McFaul, a Stanford professor who is the architect of the Obama administration’s effort to “reset” relations with Russia, took over as ambassador here in January. Despite his deep knowledge of the country and its language, Russian officials were immediately and sharply critical of his contacts with minority political parties and activists pushing for more democracy.

The State Department has complained to Russian officials about harassment of McFaul, and says it is worried about his security. U.S. officials have signaled that they plan to continue encouraging democracy in Russia. But after criticizing parliamentary and presidential elections and clashing with Moscow over its policy toward Syria, the Obama administration also appears intent on mending the relationship.

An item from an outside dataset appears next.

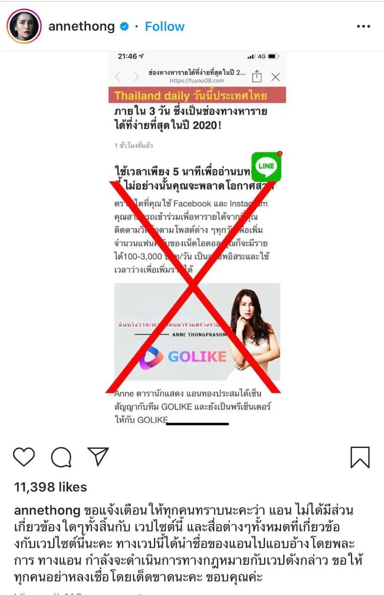Viewport: 384px width, 595px height.
Task: Like the post with the heart icon
Action: (24, 457)
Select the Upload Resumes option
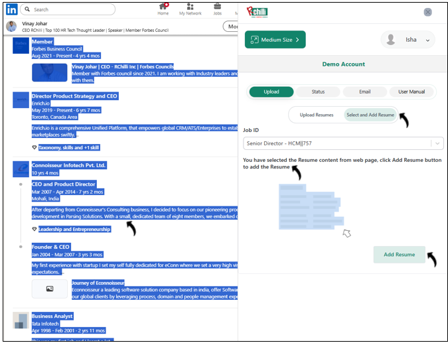The height and width of the screenshot is (345, 448). point(317,115)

President Obama was caught on an open microphone in Seoul Monday telling Russian President Dmitry Medvedev that he would have more flexibility to consider Moscow’s concern about U.S. missile defense plans after the November election. That led to the comment about Russia by Mitt Romney, Obama’s probable Republican foe.

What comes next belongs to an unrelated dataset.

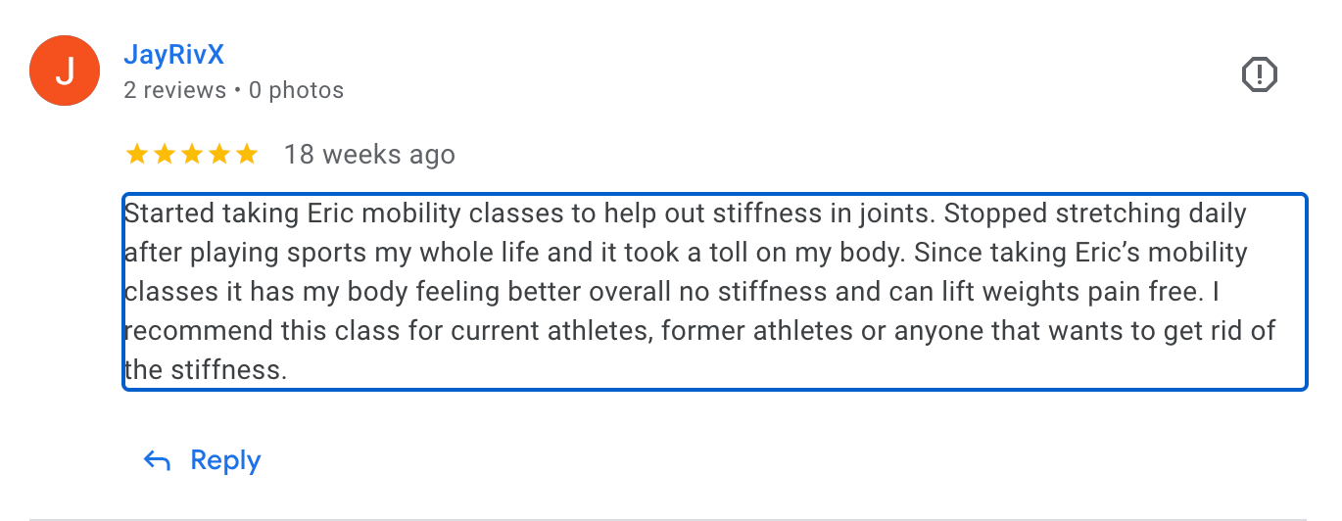Click the "0 photos" text

pyautogui.click(x=296, y=91)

On Thursday, the venue for the rivalry shifted to Moscow. McFaul first accused Russia’s NTV of listening to his private telephone conversations and reading his emails, and then apologized for calling Russia a “wild country.”

He said the meeting at the offices of Lev Ponomaryov, head of the For Human Rights group, was a private engagement arranged by phone, and that information about it had not been released to the media.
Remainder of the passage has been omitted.